— WORK REQUIRED —
List each line of the data in which the string "thumbnail" appears.

— MATERIAL SUPPLIED —
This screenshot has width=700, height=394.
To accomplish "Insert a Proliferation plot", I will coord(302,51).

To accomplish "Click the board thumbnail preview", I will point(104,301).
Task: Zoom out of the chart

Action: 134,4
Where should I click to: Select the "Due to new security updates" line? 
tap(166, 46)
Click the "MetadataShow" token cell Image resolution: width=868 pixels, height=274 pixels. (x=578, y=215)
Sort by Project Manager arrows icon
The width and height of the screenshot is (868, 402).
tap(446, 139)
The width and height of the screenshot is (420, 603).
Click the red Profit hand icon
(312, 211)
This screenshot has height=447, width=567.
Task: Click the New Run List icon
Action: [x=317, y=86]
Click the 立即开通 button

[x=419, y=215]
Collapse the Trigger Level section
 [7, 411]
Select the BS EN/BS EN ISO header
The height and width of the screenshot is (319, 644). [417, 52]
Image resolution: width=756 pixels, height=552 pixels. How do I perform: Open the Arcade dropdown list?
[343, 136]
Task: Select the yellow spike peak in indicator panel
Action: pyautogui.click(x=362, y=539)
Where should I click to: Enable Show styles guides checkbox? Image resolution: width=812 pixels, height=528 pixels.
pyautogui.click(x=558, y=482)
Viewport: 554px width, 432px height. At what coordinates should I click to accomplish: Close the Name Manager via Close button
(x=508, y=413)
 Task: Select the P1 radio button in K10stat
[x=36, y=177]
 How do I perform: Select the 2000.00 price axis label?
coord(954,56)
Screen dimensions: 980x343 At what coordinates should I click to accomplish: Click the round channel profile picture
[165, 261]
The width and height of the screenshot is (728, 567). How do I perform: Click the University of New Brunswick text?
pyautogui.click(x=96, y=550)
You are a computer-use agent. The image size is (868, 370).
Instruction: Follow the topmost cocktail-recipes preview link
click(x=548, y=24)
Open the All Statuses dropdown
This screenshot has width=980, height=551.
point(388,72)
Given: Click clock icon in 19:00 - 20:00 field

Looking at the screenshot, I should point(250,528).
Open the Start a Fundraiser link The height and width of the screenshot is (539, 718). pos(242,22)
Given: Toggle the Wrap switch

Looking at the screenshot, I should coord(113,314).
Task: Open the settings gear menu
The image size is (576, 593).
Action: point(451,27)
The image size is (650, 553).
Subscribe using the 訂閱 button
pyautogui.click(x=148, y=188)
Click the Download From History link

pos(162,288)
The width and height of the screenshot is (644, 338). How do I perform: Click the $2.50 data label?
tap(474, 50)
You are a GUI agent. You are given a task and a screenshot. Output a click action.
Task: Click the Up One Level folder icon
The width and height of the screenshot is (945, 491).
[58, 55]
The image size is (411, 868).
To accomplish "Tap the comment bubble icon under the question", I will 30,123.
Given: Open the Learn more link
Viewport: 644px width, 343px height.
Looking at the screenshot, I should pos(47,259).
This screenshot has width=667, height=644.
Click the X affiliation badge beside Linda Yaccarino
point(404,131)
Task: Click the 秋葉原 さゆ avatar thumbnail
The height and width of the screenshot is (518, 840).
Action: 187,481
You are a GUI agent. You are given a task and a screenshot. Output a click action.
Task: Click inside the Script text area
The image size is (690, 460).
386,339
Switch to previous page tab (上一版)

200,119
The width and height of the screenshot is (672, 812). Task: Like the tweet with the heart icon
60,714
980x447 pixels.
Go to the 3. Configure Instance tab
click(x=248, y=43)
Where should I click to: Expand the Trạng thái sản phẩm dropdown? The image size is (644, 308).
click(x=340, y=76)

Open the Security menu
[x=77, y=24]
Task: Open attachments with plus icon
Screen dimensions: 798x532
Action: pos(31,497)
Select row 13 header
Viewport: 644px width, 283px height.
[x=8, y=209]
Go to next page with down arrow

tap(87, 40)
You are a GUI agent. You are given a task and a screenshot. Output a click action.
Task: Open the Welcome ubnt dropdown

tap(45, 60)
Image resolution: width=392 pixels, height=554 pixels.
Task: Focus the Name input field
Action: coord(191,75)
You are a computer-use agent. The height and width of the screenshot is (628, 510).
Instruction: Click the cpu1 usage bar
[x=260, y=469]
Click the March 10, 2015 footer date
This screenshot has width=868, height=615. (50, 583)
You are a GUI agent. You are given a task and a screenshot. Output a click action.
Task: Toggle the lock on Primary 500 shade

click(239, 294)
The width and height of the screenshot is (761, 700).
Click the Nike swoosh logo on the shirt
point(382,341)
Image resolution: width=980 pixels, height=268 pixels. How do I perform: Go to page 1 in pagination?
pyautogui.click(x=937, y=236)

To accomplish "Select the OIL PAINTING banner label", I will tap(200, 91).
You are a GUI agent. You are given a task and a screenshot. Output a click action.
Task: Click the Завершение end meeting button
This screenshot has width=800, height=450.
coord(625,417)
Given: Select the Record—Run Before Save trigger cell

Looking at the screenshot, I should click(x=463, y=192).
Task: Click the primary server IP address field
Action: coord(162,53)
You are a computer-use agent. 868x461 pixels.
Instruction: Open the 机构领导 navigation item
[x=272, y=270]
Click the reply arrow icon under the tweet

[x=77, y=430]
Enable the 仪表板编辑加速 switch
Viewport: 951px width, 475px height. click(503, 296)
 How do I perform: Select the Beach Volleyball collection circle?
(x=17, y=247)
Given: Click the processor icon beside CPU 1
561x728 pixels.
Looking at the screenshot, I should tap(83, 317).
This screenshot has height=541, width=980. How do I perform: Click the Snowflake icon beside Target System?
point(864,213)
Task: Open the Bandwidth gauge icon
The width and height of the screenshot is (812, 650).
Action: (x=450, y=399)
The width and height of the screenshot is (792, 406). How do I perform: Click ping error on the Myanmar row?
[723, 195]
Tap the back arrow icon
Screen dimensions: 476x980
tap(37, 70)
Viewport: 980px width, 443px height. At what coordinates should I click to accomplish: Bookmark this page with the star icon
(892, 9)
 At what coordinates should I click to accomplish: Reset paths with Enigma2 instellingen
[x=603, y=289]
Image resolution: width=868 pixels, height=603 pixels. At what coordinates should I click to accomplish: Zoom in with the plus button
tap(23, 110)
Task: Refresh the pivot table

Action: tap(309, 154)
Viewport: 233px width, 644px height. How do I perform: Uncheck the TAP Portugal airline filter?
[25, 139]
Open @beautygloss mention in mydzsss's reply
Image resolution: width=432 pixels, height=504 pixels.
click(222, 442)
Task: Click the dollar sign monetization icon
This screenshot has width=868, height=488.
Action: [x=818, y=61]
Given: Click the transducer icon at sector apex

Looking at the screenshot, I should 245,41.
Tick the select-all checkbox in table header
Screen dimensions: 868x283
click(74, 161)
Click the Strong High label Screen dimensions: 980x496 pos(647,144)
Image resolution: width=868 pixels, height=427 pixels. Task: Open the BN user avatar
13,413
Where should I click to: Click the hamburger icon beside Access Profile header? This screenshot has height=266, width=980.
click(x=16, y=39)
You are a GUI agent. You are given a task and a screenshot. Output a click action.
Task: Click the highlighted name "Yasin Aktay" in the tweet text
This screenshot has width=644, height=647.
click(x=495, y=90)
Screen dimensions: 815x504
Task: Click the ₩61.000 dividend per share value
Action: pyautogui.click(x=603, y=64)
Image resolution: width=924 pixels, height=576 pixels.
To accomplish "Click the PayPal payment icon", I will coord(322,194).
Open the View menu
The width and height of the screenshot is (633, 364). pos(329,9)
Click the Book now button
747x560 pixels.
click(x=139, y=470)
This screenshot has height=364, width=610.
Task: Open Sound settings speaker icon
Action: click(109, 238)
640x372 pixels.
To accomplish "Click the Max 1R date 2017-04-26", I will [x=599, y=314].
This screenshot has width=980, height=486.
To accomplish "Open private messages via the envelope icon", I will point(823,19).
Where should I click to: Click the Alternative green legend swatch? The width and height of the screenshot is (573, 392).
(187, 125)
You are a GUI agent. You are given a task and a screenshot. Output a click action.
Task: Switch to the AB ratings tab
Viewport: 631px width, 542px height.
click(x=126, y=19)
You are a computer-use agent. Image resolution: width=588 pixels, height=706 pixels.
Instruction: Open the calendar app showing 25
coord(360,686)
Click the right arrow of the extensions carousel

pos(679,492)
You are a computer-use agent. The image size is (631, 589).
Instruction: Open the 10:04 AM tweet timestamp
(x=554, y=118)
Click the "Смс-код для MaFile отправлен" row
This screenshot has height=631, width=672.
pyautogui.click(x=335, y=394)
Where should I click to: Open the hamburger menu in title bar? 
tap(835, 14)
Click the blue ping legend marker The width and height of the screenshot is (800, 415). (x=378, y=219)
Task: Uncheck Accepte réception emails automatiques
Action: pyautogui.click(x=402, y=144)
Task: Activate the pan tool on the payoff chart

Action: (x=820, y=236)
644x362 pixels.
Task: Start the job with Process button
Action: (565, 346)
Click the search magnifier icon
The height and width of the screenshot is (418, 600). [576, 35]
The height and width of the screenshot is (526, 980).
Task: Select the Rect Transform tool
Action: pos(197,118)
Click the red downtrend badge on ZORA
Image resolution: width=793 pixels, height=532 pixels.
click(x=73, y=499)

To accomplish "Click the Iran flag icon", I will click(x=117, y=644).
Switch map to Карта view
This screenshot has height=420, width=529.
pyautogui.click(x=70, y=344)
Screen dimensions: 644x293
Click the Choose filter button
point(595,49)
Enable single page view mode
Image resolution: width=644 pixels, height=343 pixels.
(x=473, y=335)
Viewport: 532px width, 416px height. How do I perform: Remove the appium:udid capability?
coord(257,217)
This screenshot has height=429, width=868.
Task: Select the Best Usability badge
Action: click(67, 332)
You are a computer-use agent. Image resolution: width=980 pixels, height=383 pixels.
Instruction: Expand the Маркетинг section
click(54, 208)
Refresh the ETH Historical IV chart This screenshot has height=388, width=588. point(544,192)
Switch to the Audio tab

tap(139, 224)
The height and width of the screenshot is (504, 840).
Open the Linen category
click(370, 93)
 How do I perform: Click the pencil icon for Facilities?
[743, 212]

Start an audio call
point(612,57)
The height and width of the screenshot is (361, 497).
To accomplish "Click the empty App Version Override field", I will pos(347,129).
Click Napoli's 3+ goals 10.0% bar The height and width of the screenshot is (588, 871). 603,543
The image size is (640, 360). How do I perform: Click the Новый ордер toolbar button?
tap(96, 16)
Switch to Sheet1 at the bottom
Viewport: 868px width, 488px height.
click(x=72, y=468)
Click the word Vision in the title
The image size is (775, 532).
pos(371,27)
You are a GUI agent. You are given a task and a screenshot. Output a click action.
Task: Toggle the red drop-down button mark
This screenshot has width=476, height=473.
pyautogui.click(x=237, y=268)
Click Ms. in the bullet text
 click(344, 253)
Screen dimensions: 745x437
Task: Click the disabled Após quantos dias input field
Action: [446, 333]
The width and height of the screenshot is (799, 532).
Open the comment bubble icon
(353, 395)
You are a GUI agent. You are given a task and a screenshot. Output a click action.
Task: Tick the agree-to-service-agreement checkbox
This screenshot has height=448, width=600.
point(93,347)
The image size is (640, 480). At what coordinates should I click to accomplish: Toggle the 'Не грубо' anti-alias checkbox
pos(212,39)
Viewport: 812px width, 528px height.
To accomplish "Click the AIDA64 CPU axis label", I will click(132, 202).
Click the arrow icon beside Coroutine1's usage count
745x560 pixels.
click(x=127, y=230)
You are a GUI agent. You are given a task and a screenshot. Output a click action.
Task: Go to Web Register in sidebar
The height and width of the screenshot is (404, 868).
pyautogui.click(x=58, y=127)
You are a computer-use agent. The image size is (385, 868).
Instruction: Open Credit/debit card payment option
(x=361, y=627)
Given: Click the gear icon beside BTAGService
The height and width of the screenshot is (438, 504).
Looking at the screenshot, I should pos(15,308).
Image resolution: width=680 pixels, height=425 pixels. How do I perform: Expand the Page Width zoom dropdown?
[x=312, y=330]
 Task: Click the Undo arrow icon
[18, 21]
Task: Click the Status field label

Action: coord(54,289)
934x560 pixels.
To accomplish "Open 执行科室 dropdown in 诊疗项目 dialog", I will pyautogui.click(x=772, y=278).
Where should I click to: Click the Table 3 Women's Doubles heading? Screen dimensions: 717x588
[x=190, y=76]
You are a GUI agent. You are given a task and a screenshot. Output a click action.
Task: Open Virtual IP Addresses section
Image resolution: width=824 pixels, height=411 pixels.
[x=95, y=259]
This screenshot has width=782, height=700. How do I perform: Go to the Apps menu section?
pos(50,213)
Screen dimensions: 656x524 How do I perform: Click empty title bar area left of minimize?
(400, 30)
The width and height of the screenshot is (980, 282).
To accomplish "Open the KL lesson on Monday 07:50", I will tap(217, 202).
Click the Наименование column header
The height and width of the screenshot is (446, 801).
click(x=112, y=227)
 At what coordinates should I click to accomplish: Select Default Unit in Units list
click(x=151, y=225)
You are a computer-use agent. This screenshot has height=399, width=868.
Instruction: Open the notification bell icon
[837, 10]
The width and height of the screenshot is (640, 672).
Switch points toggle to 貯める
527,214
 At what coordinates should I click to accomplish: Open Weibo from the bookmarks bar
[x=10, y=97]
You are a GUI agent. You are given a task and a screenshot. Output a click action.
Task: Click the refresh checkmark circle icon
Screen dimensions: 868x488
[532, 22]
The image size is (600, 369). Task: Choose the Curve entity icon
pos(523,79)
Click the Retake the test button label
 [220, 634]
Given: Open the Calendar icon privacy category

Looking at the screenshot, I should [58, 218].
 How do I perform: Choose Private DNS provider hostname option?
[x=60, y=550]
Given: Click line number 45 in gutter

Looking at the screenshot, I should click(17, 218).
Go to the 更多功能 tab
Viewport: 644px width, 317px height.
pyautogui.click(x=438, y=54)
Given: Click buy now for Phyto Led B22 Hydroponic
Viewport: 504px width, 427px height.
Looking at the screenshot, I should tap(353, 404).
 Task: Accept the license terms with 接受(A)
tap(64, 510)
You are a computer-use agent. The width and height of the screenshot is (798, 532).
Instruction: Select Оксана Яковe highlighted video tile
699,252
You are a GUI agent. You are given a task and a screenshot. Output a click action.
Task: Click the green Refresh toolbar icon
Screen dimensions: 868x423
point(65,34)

— RESULT —
To accomplish "Click the board thumbnail preview", I will point(104,301).
Task: Click the 秋葉原 さゆ avatar thumbnail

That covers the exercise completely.